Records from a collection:

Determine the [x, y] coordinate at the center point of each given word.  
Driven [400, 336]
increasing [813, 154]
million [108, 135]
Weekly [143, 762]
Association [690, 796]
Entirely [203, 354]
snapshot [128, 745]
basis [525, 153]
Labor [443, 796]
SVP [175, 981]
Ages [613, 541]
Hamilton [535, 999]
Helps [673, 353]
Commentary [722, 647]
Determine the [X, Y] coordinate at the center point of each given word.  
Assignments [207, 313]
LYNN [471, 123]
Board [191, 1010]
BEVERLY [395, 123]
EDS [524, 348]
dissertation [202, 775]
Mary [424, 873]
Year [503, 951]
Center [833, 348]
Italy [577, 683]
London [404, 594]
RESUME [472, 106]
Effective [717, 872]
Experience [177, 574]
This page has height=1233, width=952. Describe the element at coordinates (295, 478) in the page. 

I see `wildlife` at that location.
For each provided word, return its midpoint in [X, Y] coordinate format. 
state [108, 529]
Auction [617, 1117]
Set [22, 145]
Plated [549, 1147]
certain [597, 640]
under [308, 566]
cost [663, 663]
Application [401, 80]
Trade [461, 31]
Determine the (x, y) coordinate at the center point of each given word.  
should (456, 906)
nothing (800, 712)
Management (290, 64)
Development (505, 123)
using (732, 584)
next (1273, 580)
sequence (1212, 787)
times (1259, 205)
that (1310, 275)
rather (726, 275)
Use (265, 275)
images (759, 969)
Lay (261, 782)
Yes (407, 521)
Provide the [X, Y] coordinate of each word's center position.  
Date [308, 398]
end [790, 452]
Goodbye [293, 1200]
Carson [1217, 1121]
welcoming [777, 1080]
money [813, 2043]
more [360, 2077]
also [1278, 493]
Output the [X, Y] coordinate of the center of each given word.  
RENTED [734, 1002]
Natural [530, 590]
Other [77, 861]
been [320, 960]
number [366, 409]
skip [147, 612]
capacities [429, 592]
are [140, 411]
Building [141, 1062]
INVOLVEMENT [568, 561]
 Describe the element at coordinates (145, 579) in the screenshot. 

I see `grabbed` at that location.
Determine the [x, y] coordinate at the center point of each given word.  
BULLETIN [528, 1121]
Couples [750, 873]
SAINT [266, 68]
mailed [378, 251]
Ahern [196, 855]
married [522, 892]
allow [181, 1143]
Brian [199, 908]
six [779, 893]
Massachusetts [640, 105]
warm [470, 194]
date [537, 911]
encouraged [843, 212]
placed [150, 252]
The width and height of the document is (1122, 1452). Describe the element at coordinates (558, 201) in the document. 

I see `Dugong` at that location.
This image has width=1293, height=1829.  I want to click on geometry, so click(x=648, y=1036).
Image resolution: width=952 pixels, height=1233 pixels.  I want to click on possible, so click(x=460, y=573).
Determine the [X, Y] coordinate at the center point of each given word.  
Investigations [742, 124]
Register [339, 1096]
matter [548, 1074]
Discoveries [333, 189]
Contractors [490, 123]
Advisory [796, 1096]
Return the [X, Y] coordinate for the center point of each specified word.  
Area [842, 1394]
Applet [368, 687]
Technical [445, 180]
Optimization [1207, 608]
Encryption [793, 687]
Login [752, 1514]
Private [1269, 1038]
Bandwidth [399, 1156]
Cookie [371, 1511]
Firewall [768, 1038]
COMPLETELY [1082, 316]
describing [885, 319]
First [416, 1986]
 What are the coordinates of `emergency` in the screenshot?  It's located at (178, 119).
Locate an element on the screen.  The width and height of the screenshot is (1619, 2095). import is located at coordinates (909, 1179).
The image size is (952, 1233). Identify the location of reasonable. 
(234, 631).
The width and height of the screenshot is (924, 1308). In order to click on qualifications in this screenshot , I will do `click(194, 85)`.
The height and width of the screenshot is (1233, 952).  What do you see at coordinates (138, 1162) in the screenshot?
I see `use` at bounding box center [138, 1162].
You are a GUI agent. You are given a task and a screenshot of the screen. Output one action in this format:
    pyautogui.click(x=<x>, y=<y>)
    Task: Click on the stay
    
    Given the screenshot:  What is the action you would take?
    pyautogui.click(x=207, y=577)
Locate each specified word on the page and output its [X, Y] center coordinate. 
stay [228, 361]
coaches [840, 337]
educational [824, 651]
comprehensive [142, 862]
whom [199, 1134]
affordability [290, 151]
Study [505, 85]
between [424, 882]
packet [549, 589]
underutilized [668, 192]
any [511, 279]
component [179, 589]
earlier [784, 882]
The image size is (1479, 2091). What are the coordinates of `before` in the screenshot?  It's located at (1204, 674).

Task to complete - Copy out every one of the lines above word for word, without changing anything.

Full response -
Determine the [x, y] coordinate at the center point of each given word.  
Driven [400, 336]
increasing [813, 154]
million [108, 135]
Weekly [143, 762]
Association [690, 796]
Entirely [203, 354]
snapshot [128, 745]
basis [525, 153]
Labor [443, 796]
SVP [175, 981]
Ages [613, 541]
Hamilton [535, 999]
Helps [673, 353]
Commentary [722, 647]
Determine the [X, Y] coordinate at the center point of each given word.  
Assignments [207, 313]
LYNN [471, 123]
Board [191, 1010]
BEVERLY [395, 123]
EDS [524, 348]
dissertation [202, 775]
Mary [424, 873]
Year [503, 951]
Center [833, 348]
Italy [577, 683]
London [404, 594]
RESUME [472, 106]
Effective [717, 872]
Experience [177, 574]
This page has height=1233, width=952. Describe the element at coordinates (295, 478) in the page. 

I see `wildlife` at that location.
For each provided word, return its midpoint in [X, Y] coordinate format. 
state [108, 529]
Auction [617, 1117]
Set [22, 145]
Plated [549, 1147]
certain [597, 640]
under [308, 566]
cost [663, 663]
Application [401, 80]
Trade [461, 31]
Determine the (x, y) coordinate at the center point of each given word.  
should (456, 906)
nothing (800, 712)
Management (290, 64)
Development (505, 123)
using (732, 584)
next (1273, 580)
sequence (1212, 787)
times (1259, 205)
that (1310, 275)
rather (726, 275)
Use (265, 275)
images (759, 969)
Lay (261, 782)
Yes (407, 521)
Provide the [X, Y] coordinate of each word's center position.  
Date [308, 398]
end [790, 452]
Goodbye [293, 1200]
Carson [1217, 1121]
welcoming [777, 1080]
money [813, 2043]
more [360, 2077]
also [1278, 493]
Output the [X, Y] coordinate of the center of each given word.  
RENTED [734, 1002]
Natural [530, 590]
Other [77, 861]
been [320, 960]
number [366, 409]
skip [147, 612]
capacities [429, 592]
are [140, 411]
Building [141, 1062]
INVOLVEMENT [568, 561]
 Describe the element at coordinates (145, 579) in the screenshot. 

I see `grabbed` at that location.
Determine the [x, y] coordinate at the center point of each given word.  
BULLETIN [528, 1121]
Couples [750, 873]
SAINT [266, 68]
mailed [378, 251]
Ahern [196, 855]
married [522, 892]
allow [181, 1143]
Brian [199, 908]
six [779, 893]
Massachusetts [640, 105]
warm [470, 194]
date [537, 911]
encouraged [843, 212]
placed [150, 252]
The width and height of the document is (1122, 1452). Describe the element at coordinates (558, 201) in the document. 

I see `Dugong` at that location.
This image has width=1293, height=1829.  I want to click on geometry, so click(x=648, y=1036).
Image resolution: width=952 pixels, height=1233 pixels.  I want to click on possible, so click(x=460, y=573).
Determine the [X, Y] coordinate at the center point of each given word.  
Investigations [742, 124]
Register [339, 1096]
matter [548, 1074]
Discoveries [333, 189]
Contractors [490, 123]
Advisory [796, 1096]
Return the [X, Y] coordinate for the center point of each specified word.  
Area [842, 1394]
Applet [368, 687]
Technical [445, 180]
Optimization [1207, 608]
Encryption [793, 687]
Login [752, 1514]
Private [1269, 1038]
Bandwidth [399, 1156]
Cookie [371, 1511]
Firewall [768, 1038]
COMPLETELY [1082, 316]
describing [885, 319]
First [416, 1986]
 What are the coordinates of `emergency` in the screenshot?  It's located at (178, 119).
Locate an element on the screen.  The width and height of the screenshot is (1619, 2095). import is located at coordinates (909, 1179).
The image size is (952, 1233). Identify the location of reasonable. 
(234, 631).
The width and height of the screenshot is (924, 1308). In order to click on qualifications in this screenshot , I will do `click(194, 85)`.
The height and width of the screenshot is (1233, 952).  What do you see at coordinates (138, 1162) in the screenshot?
I see `use` at bounding box center [138, 1162].
You are a GUI agent. You are given a task and a screenshot of the screen. Output one action in this format:
    pyautogui.click(x=<x>, y=<y>)
    Task: Click on the stay
    
    Given the screenshot:  What is the action you would take?
    pyautogui.click(x=207, y=577)
Locate each specified word on the page and output its [X, Y] center coordinate. 
stay [228, 361]
coaches [840, 337]
educational [824, 651]
comprehensive [142, 862]
whom [199, 1134]
affordability [290, 151]
Study [505, 85]
between [424, 882]
packet [549, 589]
underutilized [668, 192]
any [511, 279]
component [179, 589]
earlier [784, 882]
The image size is (1479, 2091). What are the coordinates of `before` in the screenshot?  It's located at (1204, 674).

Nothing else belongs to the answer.